Son taux d’huiles est 2 fois plus important que le Strisselspalt. Avec un taux d’acides alpha entre 5 et 8% et un taux de cohumulone faible, cette variété permet également une amérisation très agréable et peu longue en bouche, supérieure à celle du Strisselspalt et légèrement supérieure au Triskel, selon des tests effectués.
Utilisation dans la bière
Ce houblon peut s’utiliser dans différents styles de bière de fermentation haute ou basse : pour des Lagers et des Pils, des Pale Ales et IPAs, mais aussi dans des Bières de saison, des Triples Belges ou bien des Porters.

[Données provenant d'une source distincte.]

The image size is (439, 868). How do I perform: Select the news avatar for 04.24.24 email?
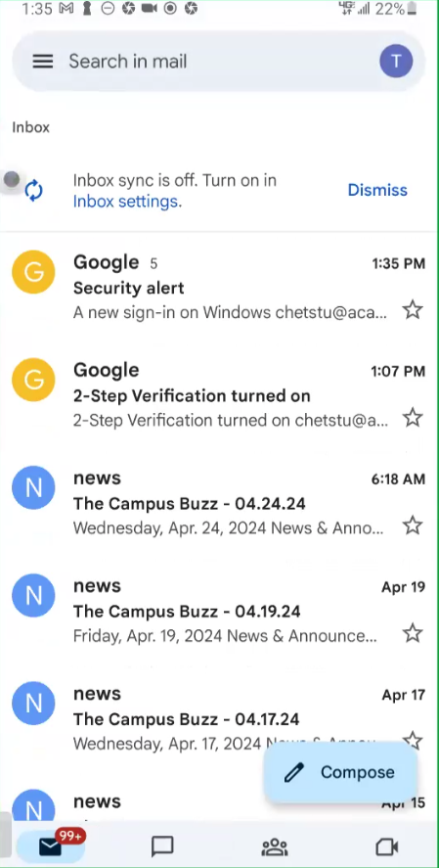pyautogui.click(x=33, y=487)
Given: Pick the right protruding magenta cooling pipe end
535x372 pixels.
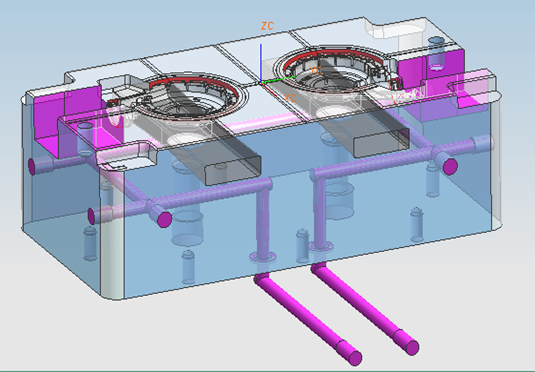Looking at the screenshot, I should 412,347.
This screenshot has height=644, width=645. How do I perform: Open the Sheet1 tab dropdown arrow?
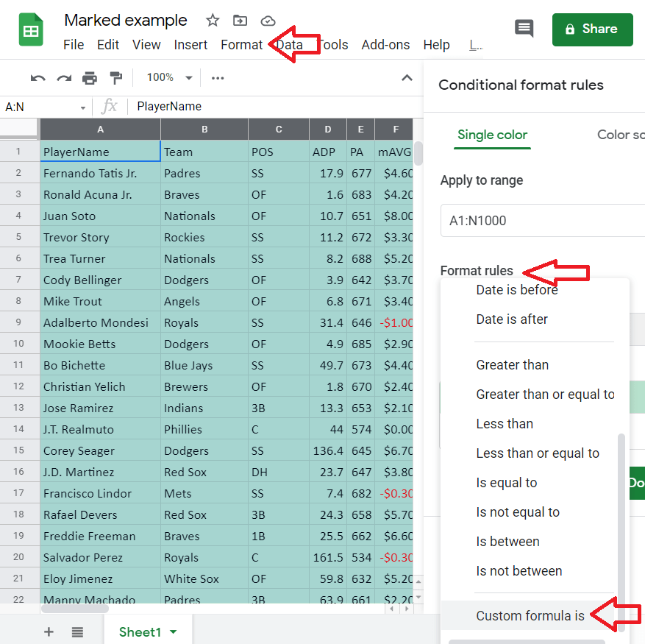pyautogui.click(x=173, y=631)
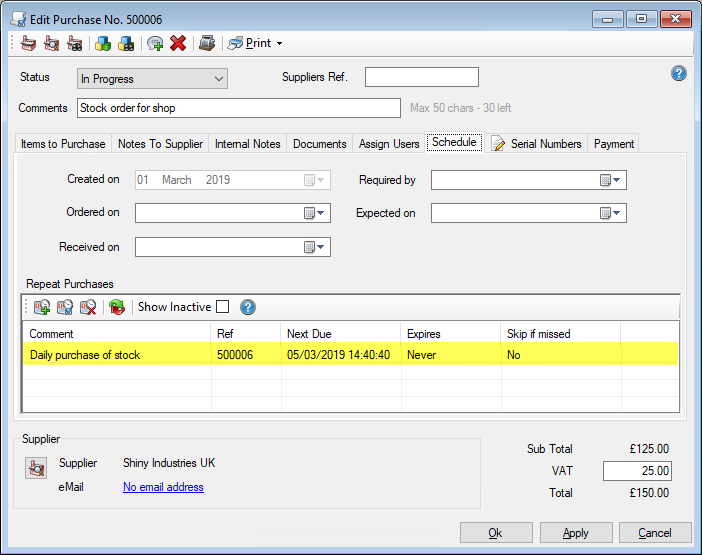702x555 pixels.
Task: Toggle the Show Inactive checkbox
Action: (222, 307)
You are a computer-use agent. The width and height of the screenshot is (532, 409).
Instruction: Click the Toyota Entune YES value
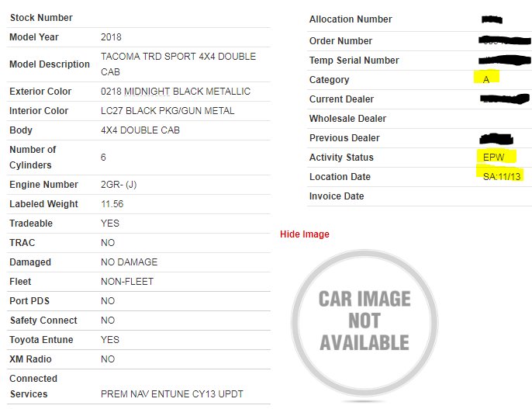[110, 340]
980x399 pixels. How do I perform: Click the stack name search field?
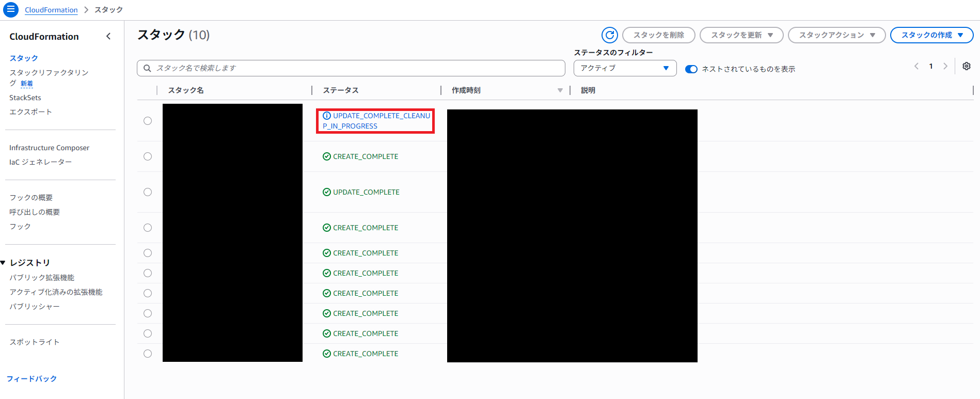pyautogui.click(x=351, y=68)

La brasserie Ninkasi l’utilise en aromatique pour sa French IPA, donnant des notes épicées et herbacées qui ont beaucoup de succès : « nous avons voulu élaborer une IPA française en dehors des sentiers battus, en n’utilisant pas des houblons américains fruités habituellement utilisés pour ce type de bière » nous explique David Hubert. Il est ajouté en houblonnage tardif en whirlpool pour capturer le maximum d’arômes en complémentarité du Mistral.
Romain Flesch des Bières du Donjon l’utilise presque dans toutes ses bières : blonde, blanche, ambrée, brune, IPA, blanche à la rose, quintuple, triple, stout et cerise. Dans les IPAs, l’Aramis est ajouté en dry hop comme amérisant, en complément du Triskel en aromatique. Il est également complémentaire au Strisselspalt dans d’autres bières. Les flaveurs obtenues vont des fruits blancs aux agrumes, tout en donnant un arôme un peu vert.
L’Aramis est aussi utilisé dans une bière belge très renommée, l’Orval, comme amérisant, en complémentarité des houblons Hallertau Tradition et Tomahawk.
En Suisse, Stefan Jakob de la brasserie Père Jakob, l’utilise en amérisant, en cuisson et houblonnage à cru. Il le trouve très complémentaire au Triskel, « le caractère du Triskel s'efface s’il est utilisé avec des houblons plus aromatiques tels que le Comet ou le Cascade ».
Nicolas Sanchez de la Brasserie Loro l’utilise quant à lui en aromatique dans sa bière Blonde. « Nous recherchons des notes houblonnées plutôt fruitées et herbacées, tout en gardant l'expression du corps malté de la bière. L'Aramis apporte ces flaveurs tout en finesse. Dans notre blonde, il est associé au Barbe Rouge en aromatique» nous explique-t-il.
L’Aramis est ainsi un houblon polyvalent qui vous aidera à atteindre vos objectifs en amertume ou en aromatique, tout en étant très complémentaire à d’autres houblons comme le Triskel, le Barbe Rouge ou bien le Strisselspalt. A tester donc en urgence, si vous ne l’avez pas encore fait !
Consultez la fiche de l'Aramis sur le catalogue
Voir sa disponibilité sur le site Hop France
Liens Brasseries
http://www.lesbieresdudonjon.fr
https://www.ninkasi.fr/
https://www.biereloro.fr/
http://www.perejakob.ch/
https://www.orval.be
V.F.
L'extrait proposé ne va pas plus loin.